At four thirty this morning Dad woke me up and cheerily prompted, “Wake up! Today marks the first day of the rest your life.” But wait, that’s everyday right? Except today is kind of a new beginning sort of day.
After Mom made bran muffins for breakfast, after I sleepily drank some tea, and after we packed up the remaining trunk room in my Subaru, I said goodbye to my mother and to my dog who grumpily refused to let me hug her. I said a silent goodbye to the dark house, my front lawn, and Eastern Standard time.At six am, Dad and I began leg one of our cross-country trip to California. Every possession I could squeeze into the car, check. ipod, check. Cheez-its, check. Planter’s Energy Trail Mix, check.
Lev Grossman’s The Magician King audiobook on tape, check… okay, let’s roll.

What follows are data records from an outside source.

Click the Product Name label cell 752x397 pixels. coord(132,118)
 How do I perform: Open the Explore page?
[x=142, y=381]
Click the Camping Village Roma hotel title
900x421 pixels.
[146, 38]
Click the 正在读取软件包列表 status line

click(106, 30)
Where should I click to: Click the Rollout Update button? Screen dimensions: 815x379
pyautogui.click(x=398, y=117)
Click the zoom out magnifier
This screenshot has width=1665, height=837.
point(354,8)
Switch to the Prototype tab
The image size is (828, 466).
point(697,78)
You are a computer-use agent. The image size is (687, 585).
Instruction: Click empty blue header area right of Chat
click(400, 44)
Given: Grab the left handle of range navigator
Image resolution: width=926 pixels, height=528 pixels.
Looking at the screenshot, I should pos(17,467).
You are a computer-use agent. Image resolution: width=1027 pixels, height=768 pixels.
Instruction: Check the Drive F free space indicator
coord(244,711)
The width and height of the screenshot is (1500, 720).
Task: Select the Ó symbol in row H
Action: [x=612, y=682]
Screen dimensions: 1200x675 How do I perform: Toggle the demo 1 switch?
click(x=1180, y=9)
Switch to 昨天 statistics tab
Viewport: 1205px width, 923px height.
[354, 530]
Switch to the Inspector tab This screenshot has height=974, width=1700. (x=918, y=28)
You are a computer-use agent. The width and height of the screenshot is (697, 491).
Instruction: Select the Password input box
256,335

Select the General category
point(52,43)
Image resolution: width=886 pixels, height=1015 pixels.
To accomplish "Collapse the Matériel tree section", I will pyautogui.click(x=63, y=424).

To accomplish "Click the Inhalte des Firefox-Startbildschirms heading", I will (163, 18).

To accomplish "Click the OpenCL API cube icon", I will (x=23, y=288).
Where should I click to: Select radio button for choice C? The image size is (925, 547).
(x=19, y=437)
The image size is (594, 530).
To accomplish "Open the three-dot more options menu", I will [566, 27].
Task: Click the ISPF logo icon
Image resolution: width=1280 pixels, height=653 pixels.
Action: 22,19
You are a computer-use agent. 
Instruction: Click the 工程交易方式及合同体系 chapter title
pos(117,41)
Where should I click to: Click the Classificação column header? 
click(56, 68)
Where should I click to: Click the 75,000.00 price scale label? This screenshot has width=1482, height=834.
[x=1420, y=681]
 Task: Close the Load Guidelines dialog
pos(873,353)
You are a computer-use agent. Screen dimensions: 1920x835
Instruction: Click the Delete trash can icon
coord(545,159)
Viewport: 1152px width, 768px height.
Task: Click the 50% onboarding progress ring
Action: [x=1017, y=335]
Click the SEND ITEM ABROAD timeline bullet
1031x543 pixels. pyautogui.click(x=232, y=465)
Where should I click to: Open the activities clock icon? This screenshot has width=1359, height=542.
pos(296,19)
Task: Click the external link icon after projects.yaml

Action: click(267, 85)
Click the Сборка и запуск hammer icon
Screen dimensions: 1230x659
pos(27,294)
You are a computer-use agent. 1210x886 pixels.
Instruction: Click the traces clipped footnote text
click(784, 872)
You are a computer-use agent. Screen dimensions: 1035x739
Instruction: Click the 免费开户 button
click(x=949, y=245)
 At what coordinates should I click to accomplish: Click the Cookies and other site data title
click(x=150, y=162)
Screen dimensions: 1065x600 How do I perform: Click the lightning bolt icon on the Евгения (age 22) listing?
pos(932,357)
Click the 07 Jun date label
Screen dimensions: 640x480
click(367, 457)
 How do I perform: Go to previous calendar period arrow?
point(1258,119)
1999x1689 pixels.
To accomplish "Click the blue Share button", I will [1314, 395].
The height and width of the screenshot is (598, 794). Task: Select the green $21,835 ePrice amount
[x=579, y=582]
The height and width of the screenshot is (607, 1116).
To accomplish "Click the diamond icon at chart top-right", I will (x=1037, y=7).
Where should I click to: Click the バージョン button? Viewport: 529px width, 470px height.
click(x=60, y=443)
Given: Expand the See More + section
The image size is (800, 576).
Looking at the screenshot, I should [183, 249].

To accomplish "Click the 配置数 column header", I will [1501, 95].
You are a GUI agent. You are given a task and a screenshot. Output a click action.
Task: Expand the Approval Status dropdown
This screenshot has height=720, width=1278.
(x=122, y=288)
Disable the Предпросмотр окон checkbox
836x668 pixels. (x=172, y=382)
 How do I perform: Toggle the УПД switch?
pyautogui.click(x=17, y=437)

And while Lev Grossman’s very adult, Harry Potteresque/Narnian sequel to his Magicians is compelling (think of another wizardly dimension where Ron and Hermione “shag” all day in a Narnian castle, say things like fuck, shit, and balls, and hunt talking animals that make people spit up blood and die), and is panning out to be way better than the reviews suggested, somewhere between Roanoke, Virginia and Jackson, Tennessee I couldn’t help silently panicking. What did I do? I am driving away from everything I have known for the past X-amount of years. I could have stayed in the town I went to college and found some work in D.C. But thinking about staying produced a suffocating, stuck sensation–it just didn’t feel right. Sometimes we live long periods of time knowing we need to make a change and never do so out of fear of the unknown.
So I am sitting here tonight in our motel somewhere in Western Tennessee and embracing the fear, the sensation of loss, the unknown, and change. I am scared and I am not sure where I’ll end up, but tomorrow I know I’ll be in Oklahoma City.